Polianthes tuberosa, the tuberose, is a perennial plant related to the agaves, family Agavaceae. Extracts of the extremely fragrant flower are used as a component of perfumes in perfumery. The common name derives from the Latin tuberosa, meaning swollen or tuberous in reference to its root system. Polianthes means "white-flowered" in Greek.

The tuberose is a night-blooming plant native to Mexico, as is every other known species of Polianthes. It grows in elongated spikes up to 45 cm long that produce clusters of fragrant waxy white flowers that bloom from the bottom towards the top of the spike. It has long, bright green leaves clustered at the base of the plant and smaller, clasping leaves along the stem. Epiphyllous adhesion of stamens is seen in the flower.

Members of the closely related genus Manfreda are often called "tuberoses". While tuberose was once associated with funerals, it is now used in floral arrangements for other occasions, including weddings. In Indonesia, tuberose flowers are also used in cooking.

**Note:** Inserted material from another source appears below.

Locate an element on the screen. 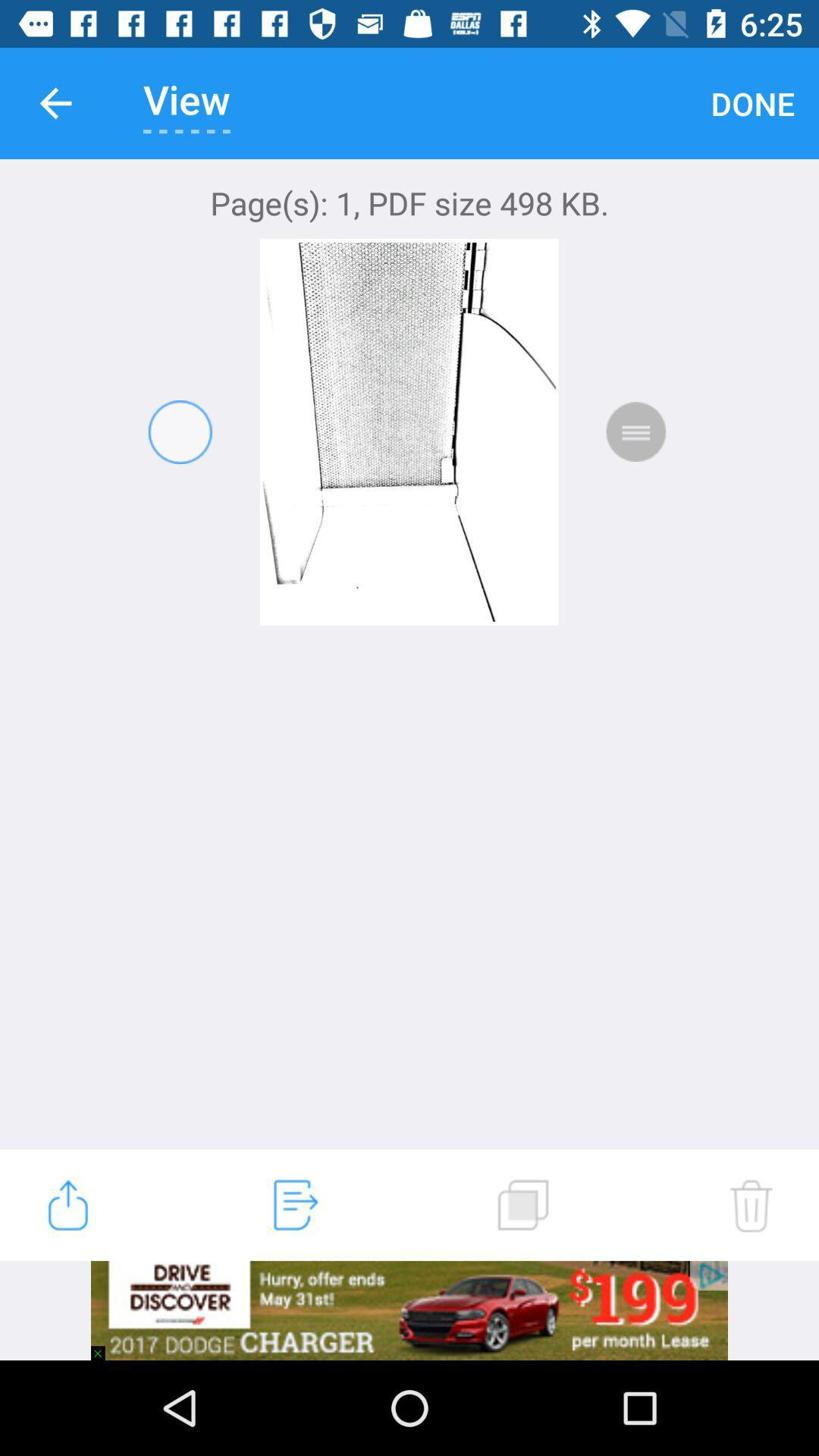  the copy icon is located at coordinates (522, 1204).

Tuberose is best cultivated in hardiness zones 8-10. It is a tropical plant, and is perennial in hardiness zones 9 to 11. Plant the bulbs in late Winter to early Spring (after the frosts have finished). Plant bulbs in succession (leaving two weeks between plantings) for a longer, staggered flowering period. The soil must be well-drained and loamy. It needs to be prepared deeply with compost or well-rotted manure. The soil must be lime-free. Full sun yields the best results. If necessary, plant in pots which can be moved to gain maximum sunshine.